TASK DETAILS: Without the images, print all the entries below exactly as given.

DATA FOR THIS EXERCISE:
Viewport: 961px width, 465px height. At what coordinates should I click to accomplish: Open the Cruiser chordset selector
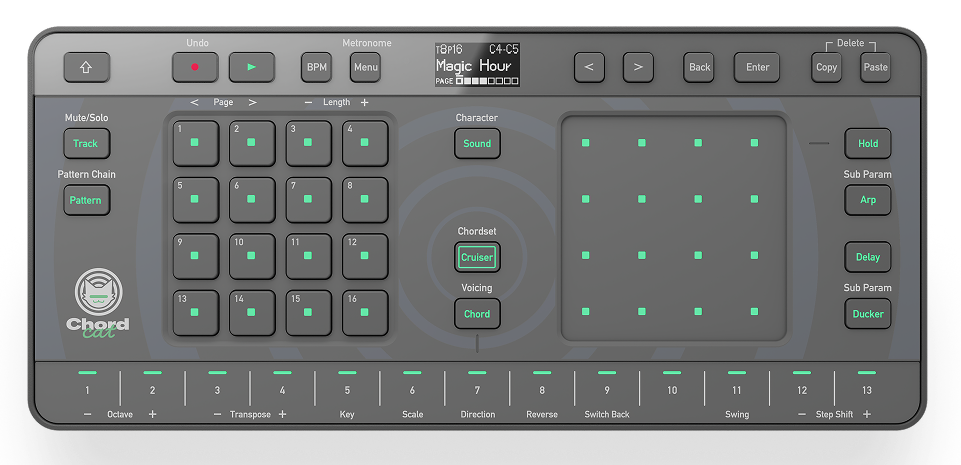pyautogui.click(x=477, y=257)
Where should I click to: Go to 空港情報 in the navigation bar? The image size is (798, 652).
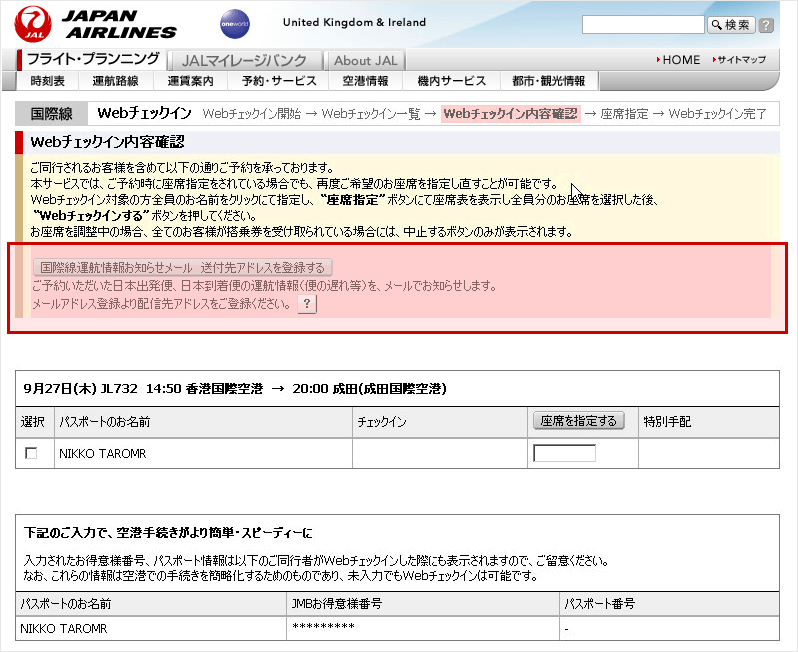[365, 81]
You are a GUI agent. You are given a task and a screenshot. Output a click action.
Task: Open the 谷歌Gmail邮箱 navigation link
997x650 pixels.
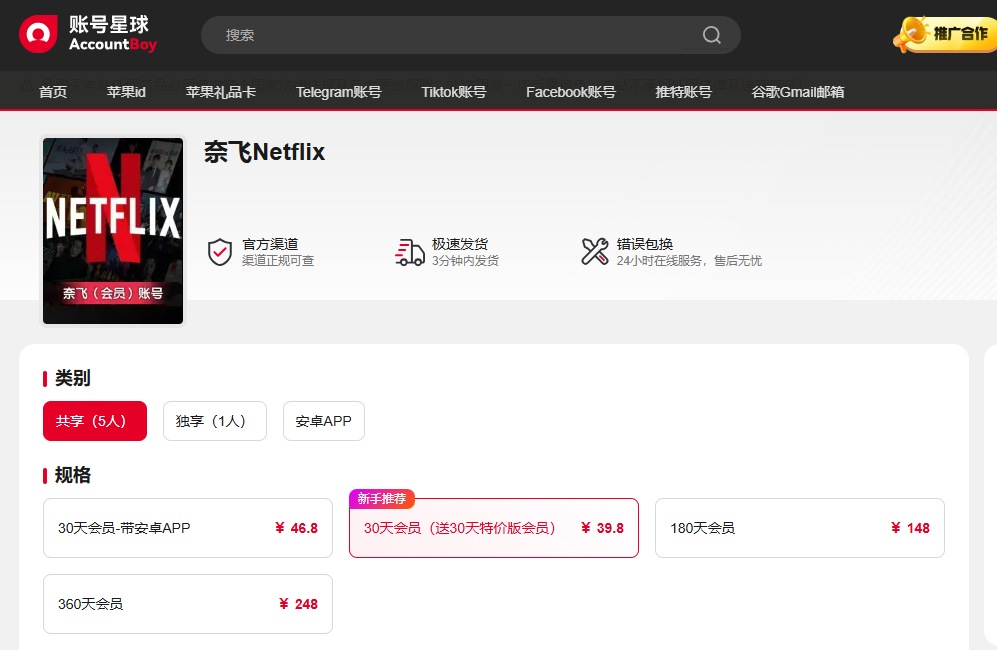(797, 92)
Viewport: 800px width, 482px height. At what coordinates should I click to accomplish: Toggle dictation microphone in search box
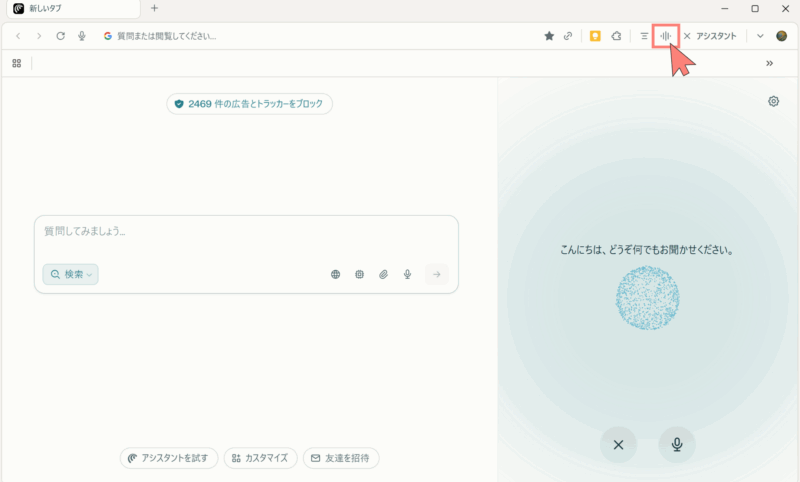pos(407,274)
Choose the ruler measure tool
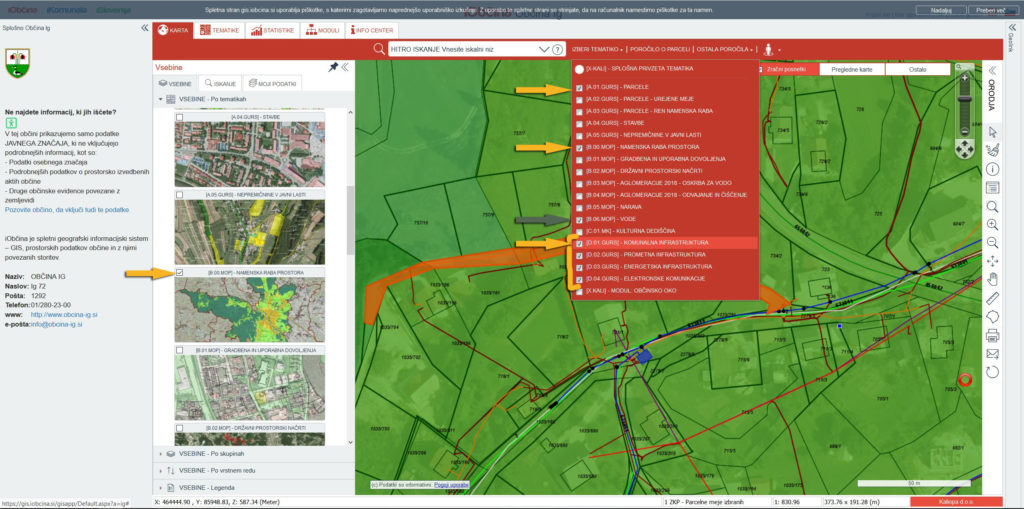The width and height of the screenshot is (1024, 509). click(x=992, y=298)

TASK ANSWER:
Viewport: 961px width, 465px height. At what coordinates should I click to accomplish: Open the Cruiser chordset selector
pyautogui.click(x=477, y=257)
Where should I click to: Go to 空港情報 in the navigation bar? The image size is (798, 652).
[365, 81]
You are a GUI agent. You are given a task and a screenshot. Output a click action.
Task: Open the 谷歌Gmail邮箱 navigation link
997x650 pixels.
(797, 92)
Viewport: 800px width, 482px height. At what coordinates should I click to accomplish: Toggle dictation microphone in search box
pos(407,274)
Choose the ruler measure tool
The width and height of the screenshot is (1024, 509). click(x=992, y=298)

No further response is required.